Together with Traneberg, a district west of the historical city centre, Hammarbyhöjden was one of the centrally located, hilly terrains bought by the city of Stockholm in 1917. The terrain made it unsuitable for the kind of garden cities built during the 1910s and 1920s. Furthermore, by the early 1930s the city authorities had realised the successful small-scale projects of the past could not solve the ramping shortage of dwellings the city was experiencing. In both these districts the ideals of Functionalist architecture — multi-family buildings in a natural scenery — were therefore implemented. A plan for the area was adopted in 1930, featuring 15 metres thick buildings 3-4 stories tall. The early 1930s saw few construction projects realized, and when a builder willing to carry the project out finally appeared, he demanded that the plan should be redrawn in accordance to a proposal by Ragnar Östberg — a plan featuring buildings 10 m wide arranged in an unmistakably classicist manner. These negotiations foundered, however, and the city redrew the plans again — now with a programmatically functionalist plan. Construction finally started in 1935, but, due to the stalled negotiations, Hammarbyhöjden lost its pioneering role to Traneberg which had its 1932 city plan quickly realised. Nevertheless, more than 4.000 flats had been built in Hammarbyhöjden by the 1950s, 92 per cent of which were two room-flats with a kitchen or smaller.

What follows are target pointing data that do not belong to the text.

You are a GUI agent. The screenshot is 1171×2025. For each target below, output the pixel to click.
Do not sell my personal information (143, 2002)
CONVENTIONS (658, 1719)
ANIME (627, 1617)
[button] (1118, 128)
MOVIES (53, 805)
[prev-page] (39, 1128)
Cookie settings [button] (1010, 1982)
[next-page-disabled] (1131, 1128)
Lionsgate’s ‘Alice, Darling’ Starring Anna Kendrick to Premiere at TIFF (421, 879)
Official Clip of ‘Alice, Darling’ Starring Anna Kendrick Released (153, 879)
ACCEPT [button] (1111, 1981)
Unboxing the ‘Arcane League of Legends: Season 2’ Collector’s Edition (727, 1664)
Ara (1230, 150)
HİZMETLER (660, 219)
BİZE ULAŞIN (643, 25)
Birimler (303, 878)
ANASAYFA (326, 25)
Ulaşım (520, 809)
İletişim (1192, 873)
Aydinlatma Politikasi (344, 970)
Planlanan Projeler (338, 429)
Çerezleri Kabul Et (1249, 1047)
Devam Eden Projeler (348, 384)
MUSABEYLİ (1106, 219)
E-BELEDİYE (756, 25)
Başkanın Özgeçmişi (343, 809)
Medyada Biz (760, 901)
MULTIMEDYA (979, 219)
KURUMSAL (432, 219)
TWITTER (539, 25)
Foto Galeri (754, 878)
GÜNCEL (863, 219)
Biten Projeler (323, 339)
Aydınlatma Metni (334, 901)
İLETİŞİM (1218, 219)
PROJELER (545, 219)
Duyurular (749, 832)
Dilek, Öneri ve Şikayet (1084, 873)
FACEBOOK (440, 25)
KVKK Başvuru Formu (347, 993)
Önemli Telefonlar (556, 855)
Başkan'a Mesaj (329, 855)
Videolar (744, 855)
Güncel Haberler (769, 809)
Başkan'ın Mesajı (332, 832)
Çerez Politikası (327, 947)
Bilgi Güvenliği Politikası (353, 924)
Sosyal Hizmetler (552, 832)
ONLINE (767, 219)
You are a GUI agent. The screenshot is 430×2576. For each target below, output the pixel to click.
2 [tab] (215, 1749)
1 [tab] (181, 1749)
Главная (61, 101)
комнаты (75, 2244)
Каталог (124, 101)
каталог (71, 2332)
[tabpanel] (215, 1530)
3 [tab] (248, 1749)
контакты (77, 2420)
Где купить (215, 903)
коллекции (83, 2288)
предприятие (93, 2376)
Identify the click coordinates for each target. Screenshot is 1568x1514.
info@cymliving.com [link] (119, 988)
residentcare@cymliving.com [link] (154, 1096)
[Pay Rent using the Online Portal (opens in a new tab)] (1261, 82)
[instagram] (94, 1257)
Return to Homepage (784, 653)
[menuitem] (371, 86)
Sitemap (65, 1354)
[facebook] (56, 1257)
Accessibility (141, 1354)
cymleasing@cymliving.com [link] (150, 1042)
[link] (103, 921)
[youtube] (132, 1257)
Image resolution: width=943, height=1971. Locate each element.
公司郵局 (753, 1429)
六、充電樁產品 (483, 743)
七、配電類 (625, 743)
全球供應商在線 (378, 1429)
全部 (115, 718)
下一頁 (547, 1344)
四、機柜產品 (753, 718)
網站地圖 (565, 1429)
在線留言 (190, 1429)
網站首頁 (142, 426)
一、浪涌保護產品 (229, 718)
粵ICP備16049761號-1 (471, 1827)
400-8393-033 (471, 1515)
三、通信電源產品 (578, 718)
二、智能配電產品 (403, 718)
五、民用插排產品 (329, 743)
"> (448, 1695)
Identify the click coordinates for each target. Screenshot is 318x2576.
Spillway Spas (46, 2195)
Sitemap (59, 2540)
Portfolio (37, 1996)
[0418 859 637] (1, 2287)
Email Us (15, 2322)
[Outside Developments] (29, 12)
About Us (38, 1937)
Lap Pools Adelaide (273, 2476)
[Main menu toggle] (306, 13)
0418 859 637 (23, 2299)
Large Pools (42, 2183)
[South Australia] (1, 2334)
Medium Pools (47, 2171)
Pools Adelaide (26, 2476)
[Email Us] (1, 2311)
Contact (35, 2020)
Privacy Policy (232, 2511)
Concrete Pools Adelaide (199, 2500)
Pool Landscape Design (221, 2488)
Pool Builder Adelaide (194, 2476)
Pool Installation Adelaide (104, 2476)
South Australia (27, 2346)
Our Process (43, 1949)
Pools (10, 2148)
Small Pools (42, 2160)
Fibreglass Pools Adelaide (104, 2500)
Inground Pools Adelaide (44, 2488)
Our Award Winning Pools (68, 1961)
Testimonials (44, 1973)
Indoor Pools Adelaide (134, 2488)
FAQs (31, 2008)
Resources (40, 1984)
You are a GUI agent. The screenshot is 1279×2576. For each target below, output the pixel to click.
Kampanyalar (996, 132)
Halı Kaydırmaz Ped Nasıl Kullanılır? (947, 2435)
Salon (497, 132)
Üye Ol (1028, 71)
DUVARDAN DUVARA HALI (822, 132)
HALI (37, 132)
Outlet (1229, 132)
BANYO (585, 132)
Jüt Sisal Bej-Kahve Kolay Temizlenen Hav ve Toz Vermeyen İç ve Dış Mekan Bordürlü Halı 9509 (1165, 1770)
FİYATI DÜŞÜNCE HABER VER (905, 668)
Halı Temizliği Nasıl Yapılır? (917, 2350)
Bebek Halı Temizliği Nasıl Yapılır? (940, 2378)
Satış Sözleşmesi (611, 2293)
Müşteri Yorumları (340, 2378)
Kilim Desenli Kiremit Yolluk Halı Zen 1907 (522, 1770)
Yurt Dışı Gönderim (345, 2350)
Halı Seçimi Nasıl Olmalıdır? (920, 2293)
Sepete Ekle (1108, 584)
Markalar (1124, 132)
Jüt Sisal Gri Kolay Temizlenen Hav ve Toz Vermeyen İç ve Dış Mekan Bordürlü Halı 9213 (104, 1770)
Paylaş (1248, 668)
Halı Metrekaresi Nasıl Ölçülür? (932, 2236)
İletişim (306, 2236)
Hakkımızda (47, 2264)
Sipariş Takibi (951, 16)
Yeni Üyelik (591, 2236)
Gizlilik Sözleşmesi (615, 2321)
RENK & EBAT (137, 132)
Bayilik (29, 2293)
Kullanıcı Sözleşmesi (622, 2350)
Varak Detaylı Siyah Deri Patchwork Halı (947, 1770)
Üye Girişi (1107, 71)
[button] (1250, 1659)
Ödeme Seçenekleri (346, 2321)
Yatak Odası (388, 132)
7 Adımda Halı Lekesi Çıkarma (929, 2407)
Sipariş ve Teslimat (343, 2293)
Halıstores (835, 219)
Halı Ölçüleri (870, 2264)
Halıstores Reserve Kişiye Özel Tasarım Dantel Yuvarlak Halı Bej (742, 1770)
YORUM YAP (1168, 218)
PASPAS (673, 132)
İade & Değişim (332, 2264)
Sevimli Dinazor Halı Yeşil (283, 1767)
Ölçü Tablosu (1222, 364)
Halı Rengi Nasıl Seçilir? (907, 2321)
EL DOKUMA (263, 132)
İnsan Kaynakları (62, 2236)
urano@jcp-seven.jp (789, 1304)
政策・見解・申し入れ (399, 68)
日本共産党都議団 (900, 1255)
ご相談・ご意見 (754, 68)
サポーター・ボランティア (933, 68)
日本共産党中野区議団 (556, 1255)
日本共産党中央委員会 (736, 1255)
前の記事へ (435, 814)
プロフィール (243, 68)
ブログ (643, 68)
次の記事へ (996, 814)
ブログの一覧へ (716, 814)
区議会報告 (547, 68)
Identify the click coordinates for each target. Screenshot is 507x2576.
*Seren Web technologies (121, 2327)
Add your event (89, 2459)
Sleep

Construction was small-scale and artisanal. The three-story buildings had only two stairwells, which made them easy to deploy in the uneven terrain, while the flats reaching through the buildings made it easy to orient the buildings in different directions. The heights were used for panoramic views, and the roads were made to follow the terrain. On its completion, the district was described as an "ideal society" and named "The White city" (Den vita staden), but its first inhabitants were more sceptical, complaining on inadequate services, high rents, and the long distance to the city centre. Many of those who did move in did, however, end up living their entire lives in Hammarbyhöjden.